In the current media landscape, which has seen alts left out of the conversation in favor of financially loaded websites led by think-fluencers who explain things and clickbait mills, Soderberg thinks alts can break through the problems of "the media elite" and coastal bias that led the country to Donald Trump.

"Echoing my colleague Baynard Woods: Alts are the model for how to cover when you're an underdog and you're denied access and you're bursting at the seams with an opinion and have a story to tell," he said. "I'd like to see City Paper as a model for how others should cover the news and politics and the arts, and as I've said plenty to anyone who will listen, the ways in which those things intersect—which is pretty much always if you think hard enough."

In a pitch to make this model financially viable, he added: "Advertise with us, please!"

Soderberg first started freelancing for City Paper in 2007. Soon after, he was contributing writing to the Independent Weekly, the Museum of Moving Image, Vice, the Village Voice, and Washington City Paper. He then was given a regular hip-hop column at SPIN magazine and eventually became a SPIN Contributing Writer.

In May 2014, he was hired at City Paper and took on three titles: music editor, fact checking coordinator, and special issues editor. A little over a year later, he was promoted to arts editor and deputy editor.
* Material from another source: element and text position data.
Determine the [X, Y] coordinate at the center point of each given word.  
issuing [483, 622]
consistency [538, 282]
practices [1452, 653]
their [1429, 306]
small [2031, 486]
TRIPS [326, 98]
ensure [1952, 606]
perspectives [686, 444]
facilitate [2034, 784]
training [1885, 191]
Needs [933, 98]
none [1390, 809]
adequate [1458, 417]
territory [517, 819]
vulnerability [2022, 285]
Along the way he has covered everything from the city's dirt bikers to the death of rapper Lor Scoota to weed to the city's underground hip-hop scene to weed.

During his decade, on and off, at the paper, Soderberg said he has learned a lot from his predecessors, including Houppert, Evan Serpick, and Lee Gardner, as well as former managing editor and arts editor Baynard Woods and former arts editor Bret McCabe.

"It's hard but seemingly doable because of them," he said.